The outcome of qualifying clearly exaggerates the difference in performance between the two Haas drivers. But what happened early on to facilitate that end result is a good example of what has ultimately hurt Schumacher’s case to be retained by Haas and left his F1 future in question.
Schumacher was in a strong position before the late flurry of slick-tyre runs in Q1. He and Magnussen were on the same run plan, having used a second set of intermediates, which left them with a slightly rushed finish.
But they still had time for one preparation lap and one flat-out push to get through to Q2. Magnussen made that work but Schumacher didn’t. He was a long way off the pace after a very tentative prep lap led to a flying lap that was far too timid.
“I don’t think he got the right feeling, didn’t know how to pace himself, it was just too slow,” was Haas team boss Guenther Steiner’s verdict.
“Otherwise, he did a fantastic job as well in Q1 until that lap.”
This strikes at the heart of why Haas has doubts about Schumacher and has spent a lot of time weighing up whether to replace him with Nico Hulkenberg in 2023.
Schumacher is not without ability and there are regular flashes of the kind of strong midfield driver he can be. But that’s not been enough for Haas to rely on him on its best days. And qualifying on Friday at Interlagos proved that.
Obviously Haas’s best days don’t usually end with a pole on the cards and it would be harsh to lambast Schumacher for not scoring the result that Magnussen achieved. But he should have got through to Q3 in that car and he didn’t escape Q1. That is the reality.
Steiner didn’t want to say too much about Schumacher’s performance because he felt it would be unfair having not yet looked into the session with the team by the time he spoke to the media in the wake of Magnussen’s shock pole.
But Steiner suspected that “in these changing conditions, he didn’t want to take too many risks” and that’s exactly how it looked from the outside. Whereas Magnussen, with a better feel for the conditions and clearer comfort, drove without any such inhibitions. It got him through to Q2 and eventually won him pole.
Bluntly, that is what Magnussen can give Haas. He may have anonymous weekends but a sniff of a big result and Magnussen is more than capable of producing the goods. It’s a necessary quality in F1’s ultra-competitive midfield and is why Haas was so keen to re-sign him for this season when Nikita Mazepin was dropped.

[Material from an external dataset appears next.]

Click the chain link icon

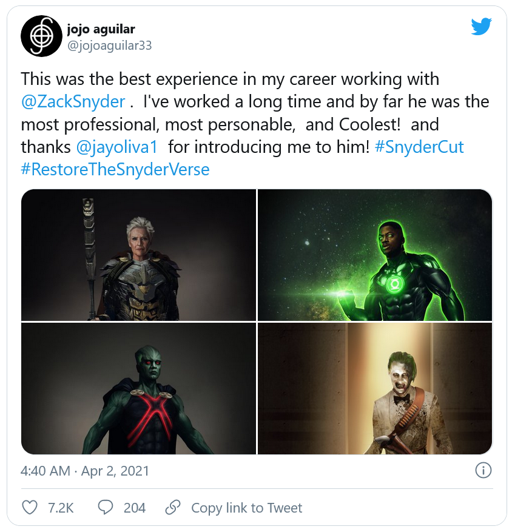[x=173, y=507]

“This is the Kevin we all want to see,” said Steiner.
“He had a few tough races after the summer break, he was not comfortable.
“But when it counted today, he showed what he could do.”
Whereas Schumacher didn’t. Which demonstrated why Haas feels it may now need to replace him with Hulkenberg – ironically, the last driver to score the kind of shock qualifying result that Magnussen achieved, also at Interlagos, 12 years ago.
Whether you take Hulkenberg’s 2010 qualifying performance at Williams or Magnussen’s heroics on Friday, you have two cast-iron examples of the level of driver that Haas wants in its car next year.
Can Magnussen hit that level consistently, and can Hulkenberg replicate it at 35 having been without a full-time F1 seat since 2019? They are valid questions. But, Haas will likely argue, they are not of the magnitude of ‘can Schumacher get to that level at all?’.
Unfortunately for Schumacher, this qualifying session could be used as evidence that the answer is no.